* **DIRECTIONS**
The answer is to be an exact copy of the lines below running from the line with "The image size is (524, 210)." down to the line with "Select the 650", both ends included, and nothing more.

* **DATA FOR REVIEW**
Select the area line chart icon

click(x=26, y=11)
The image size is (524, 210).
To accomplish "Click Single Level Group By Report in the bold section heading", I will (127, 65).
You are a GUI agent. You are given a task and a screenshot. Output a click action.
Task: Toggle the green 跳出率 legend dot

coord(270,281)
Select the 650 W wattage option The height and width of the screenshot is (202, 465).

--

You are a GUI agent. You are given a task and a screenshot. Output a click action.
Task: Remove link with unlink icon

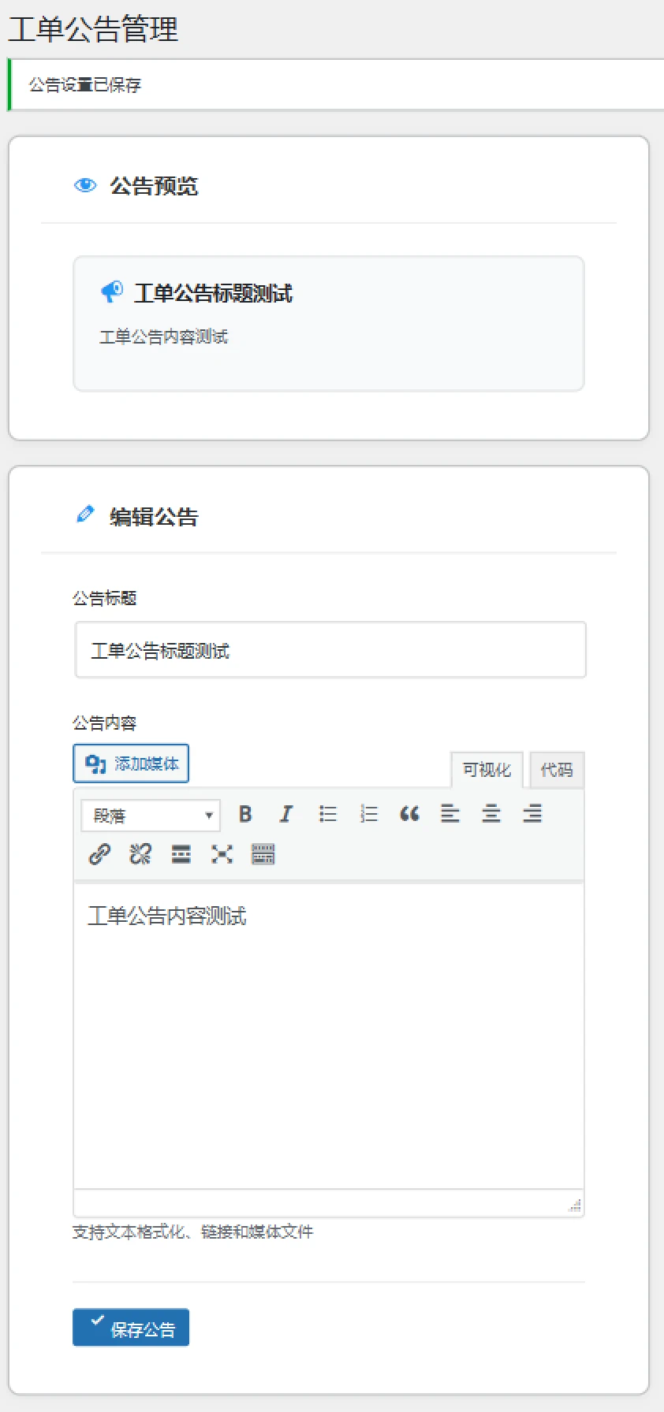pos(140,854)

* * *

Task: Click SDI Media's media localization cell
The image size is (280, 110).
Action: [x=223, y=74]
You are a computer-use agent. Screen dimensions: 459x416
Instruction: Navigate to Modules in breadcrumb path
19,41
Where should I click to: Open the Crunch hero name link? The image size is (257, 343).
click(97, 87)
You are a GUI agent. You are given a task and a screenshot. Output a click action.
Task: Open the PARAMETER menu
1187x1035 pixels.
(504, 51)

* **RESULT**
The image size is (524, 210).
To accomplish "Click Single Level Group By Report in the bold section heading", I will (127, 65).
You are a GUI agent. You are given a task and a screenshot. Output a click action.
Task: Toggle the green 跳出率 legend dot

coord(270,281)
Select the 650 W wattage option The height and width of the screenshot is (202, 465).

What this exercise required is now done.